AppDecPerf got stuck in cuCtxCreate when set more than 25 threads


I am using RTX A6000 on Orin IGX platform for developing multi-channel decoding with video codec sdk. I tried to test AppDecPerf to evaluate the performance. However, AppDecPerf got stuck in cuCtxCreate if set more than 25 threads with command “./AppDecPerf -i Test.avc -thread 25 -host”. The number of successful cuCtxCreate before getting stuck is random between 19~22 for every run of AppDecPerf. Is there any limitation on HW decoding of RTX A6000? Thanks a lot for any help.

The following is the information.

Platform: Orin IGX
Graphic card: RTX A6000
Kernel: Ubuntu 5.10.104-tegra
Command: ./AppDecPerf -i Test.avc -thread 25 -host
CUDA version: 11.8
Driver: 520.61.05


| NVIDIA-SMI 520.61.05 Driver Version: 520.61.05 CUDA Version: 11.8 |
| GPU Name Persistence-M| Bus-Id Disp.A | Volatile Uncorr. ECC |
| Fan Temp Perf Pwr:Usage/Cap| Memory-Usage | GPU-Util Compute M. |
| | | MIG M. |
| 0 NVIDIA RTX A6000 On | 00000005:06:00.0 On | 0 |
| 30% 41C P2 76W / 300W | 5903MiB / 46068MiB | 0% Default |
| | | N/A |

| Processes: |
| GPU GI CI PID Type Process name GPU Memory |
| ID ID Usage |
| 0 N/A N/A 1799 G /usr/lib/xorg/Xorg 105MiB |
| 0 N/A N/A 2299 G /usr/bin/gnome-shell 105MiB |
| 0 N/A N/A 2949 C ./AppDecPerf 5686MiB |

Hi there,

every context created will consume a certain amount of memory depending on the CUDA task, this includes GPU and host memory. Decoding video causes quite high requirements. So naturally there will be a limit of how many contexts can safely be created. Since this is a only a sample app, only limited safeguards are built in to avoid possible memory issues.

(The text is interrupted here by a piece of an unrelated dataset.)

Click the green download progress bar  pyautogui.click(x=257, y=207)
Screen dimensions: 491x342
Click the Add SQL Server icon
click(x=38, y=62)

The purpose of the app is to check the actual performance as you intended, but not necessarily to check the memory limits, so using higher resolution test videos or more demanding codecs with lower thread count might give you a better understanding of the performance you can expect.

A couple of notes that might help:

  • NVDEC Application Note - NVIDIA Docs shows a rough comparison of max decode framerates for certain codecs on certain GPUs. That will give you an indicator of how many parallel streams you might be able to decode
  • You could try removing the `-host’ command line argument, since the IGX might limit the possible threads in this case due to memory constraints.
  • I think to test multi-channel decoding the sample app AppDecMultiFiles might be better suited

I hope this allows you to progress.


Hi Markus,

I am sorry I didn’t describe the details of our use case. Our use case is to use A6000 on Orin IGX to simultaneously real-time decode 80 channels 1920x1080@10fps H264. The source of each channel is rtsp stream.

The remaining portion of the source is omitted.